Rainbow organization

This is my top trend pet peeve. Who in the world has time to organize their books by color? Not to mention, how are you ever supposed to locate a book? The same goes for color-coded pantries. Are you really going to color code your cereal boxes? A few crafty organizers from the Insta generation popularized this movement, and without a doubt, their R-O-Y-G-B-I-V images are appealing. But living with such a strict color code is not only unrealistic, but also downright annoying. Books should be organized by genre (fiction, cookbooks, history, etc.) and pantries should be organized by food type, the way you find them in a grocery store (canned goods, snacks, baking needs, etc.). The only space in your home that should be organized by color is your closet; first, group like items together (shirts, dresses, pants, etc.), then, arrange them by color within that group. Not only does this give visual order to an otherwise chaotic space, but it also helps you find what you need when you need it.

Wallpaper on ceilings

I am not a fan of wallpaper on ceilings (or what is now being called by some the “fifth wall”). Ceilings should be painted to draw your eye up, to make the ceilings look higher and thus the room bigger. Papering a ceiling does the exact opposite. It’s top-heavy and oppressive, especially because few of us have ceilings as high as the Sistine Chapel! Better to paint your ceiling a very light blue to resemble the sky or use the same color as the trim. As for papering one wall of a room as a “statement wall,” to me it ends up looking like you ran out of money and that the room is only one-quarter finished. Best to paper all the walls or none at all.

Edison bulbs

We’ve come a long way since Thomas Edison first developed the incandescent bulb, but you wouldn’t know that if you were to walk into many homes. Several years ago, the old-fashioned bulb made a comeback, and it has become a go-to for lovers of the urban modern farmhouse aesthetic. My problem with the Edison bulb is that it emits almost no light. (I also don’t love the Frankenstein-sciency vibe it gives off.) And I am particularly perplexed when designers use the bulbs over a kitchen island where good light is necessary. To get a similar warm glow in your rooms, you are much better off investing in dimmable long-lasting LED bulbs and good dimmer switches.

Leaning floor-length mirrors

Nothing sums up the narcissism of the social media generation better than the full-length leaning mirror. You’ve seen a million pictures taken in these precarious reflective towers. To me, not only do they look dangerous — an accident waiting to happen — but placing them in a room can also be a challenge. The only way to use a full-length mirror properly (other than hanging one inside a closet or on a bathroom door) is to make sure it reflects something beautiful, like a window or another room, thereby giving a greater sense of space and architecture.

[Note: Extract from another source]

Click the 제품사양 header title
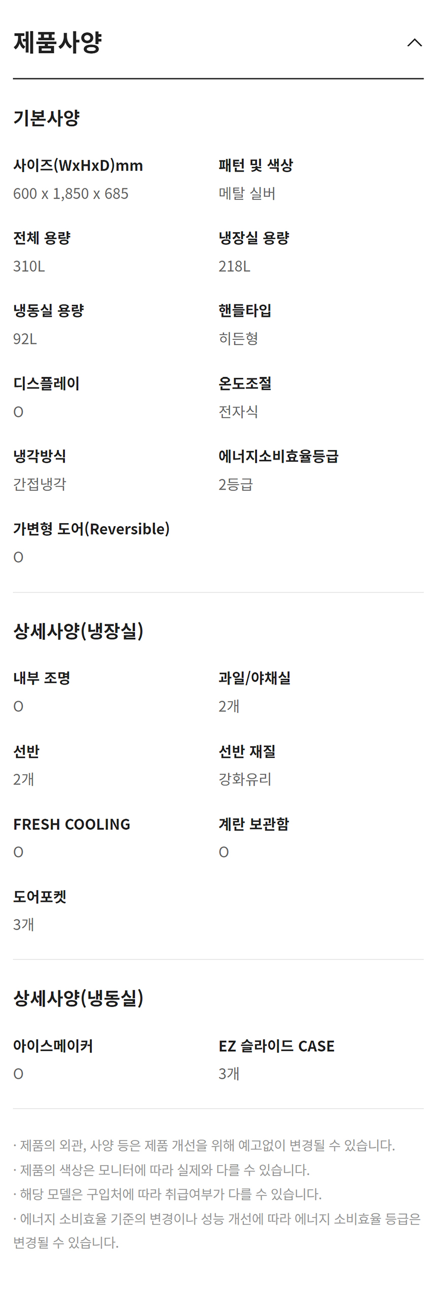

Dark lacquer in the kitchen

I love rich dark lacquered trim, doors and cabinetry just as much as anyone (I have a special fondness for vibrant glossy painted front doors), but lacquer is fragile, liable to chip easily and thus not a good choice for high-trafficked areas such as a kitchen. (Not to mention the labor and expense required to properly lacquer a surface.) So I am completely perplexed as to why dark lacquered kitchen cabinets are so popular. (Unless, of course, the people who have them don’t cook?) If you are planning to jump on this trend, whatever you do, make sure you use a dark primer; there is nothing worse than seeing navy lacquer dotted with white spots where the lacquer chipped off.

 Chevron pattern

There are always patterns that come and go — florals, ikats and paisleys have all had their time in the spotlight (and then some), but the current love affair with chevron has to end. To me, the chevron pattern is just a busy form of a stripe. But unlike a stripe that visually elongates a room, chevron is zigzaggy and assaulting. The pattern is less bothersome when used in flooring because the alternating zigzags are all the same color. However, when the pattern is done in two alternating colors, the zigzags are amplified, making it jarring and anxiety-producing.

Mayhew, a “Today” show style expert and former magazine editor, is the author of “Flip! for Decorating.”